Please use this identifier to cite or link to this item:
Title: Synthesizing Co3O4 as anode material by thermal decomposition of metal organic framework
Authors: Low, Pearlyn Jia Wen
Keywords: DRNTU::Engineering::Materials
Issue Date: 2018
Abstract: Technology in energy storage is constantly improving and evolving to satisfy the demand for storage of high energy in electronic devices. Various methods of synthesis and morphologies of anode materials have been researched intensively to build a more efficient Lithium Ion Battery (LIB). These new materials can counter the drawbacks faced by the original materials. This project focuses on synthesizing Co3O4 porous nanocages as an anode material for LIBs, where they are produced by thermal decomposition of metal cyanide coordination polymer.
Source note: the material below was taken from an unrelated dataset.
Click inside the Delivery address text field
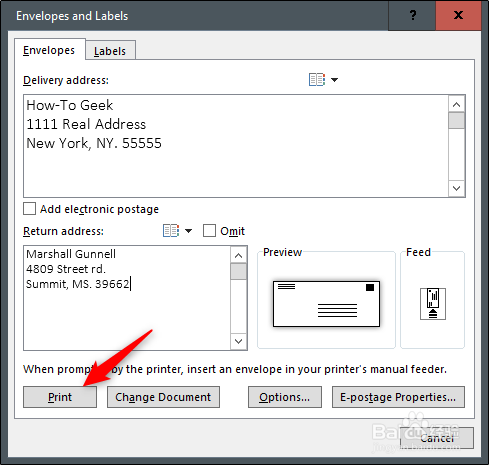This screenshot has width=489, height=465. pyautogui.click(x=236, y=146)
The obtained samples are characterized by SEM, TEM, XRD, XPS and CV analysis. The results obtained shows that Co3O4 porous nanocage has a size of 200 nm on average and are evenly distributed. In the process of long term lithium ion intercalation, the porous nanocages are able to retain the structural integrity and enable fast transport of lithium ions. Therefore, Co3O4 porous nanocage shows remarkable capacities, cycling stability and rate capability during the usage in LIBs. A high initial discharging and charging capacity of 1890 mAhg-1 and 1214 mAhg-1 is exhibited when Co3O4 porous nanocage is being used as an anode material for LIBs and being placed under a current rate of 0.1 Ag-1. At current rate of 10.0 Ag-1, excellent cycling capability is also displayed with a capacity of 523 mAhg-1 even after 150 cycles. The outstanding electrochemical performance of the electrode is attributed to the hollow porous structure.
Rights: Nanyang Technological University
Fulltext Permission: restricted
Fulltext Availability: With Fulltext
Appears in Collections:MSE Student Reports (FYP/IA/PA/PI)

Files in This Item:
File Description SizeFormat 
Synthesizing Co3O4 as Anode Material by Thermal Decomposition of Metal Organic Framework.pdf
  Restricted Access
FYP Report1.2 MBAdobe PDFView/Open

Google ScholarTM


Items in DR-NTU are protected by copyright, with all rights reserved, unless otherwise indicated.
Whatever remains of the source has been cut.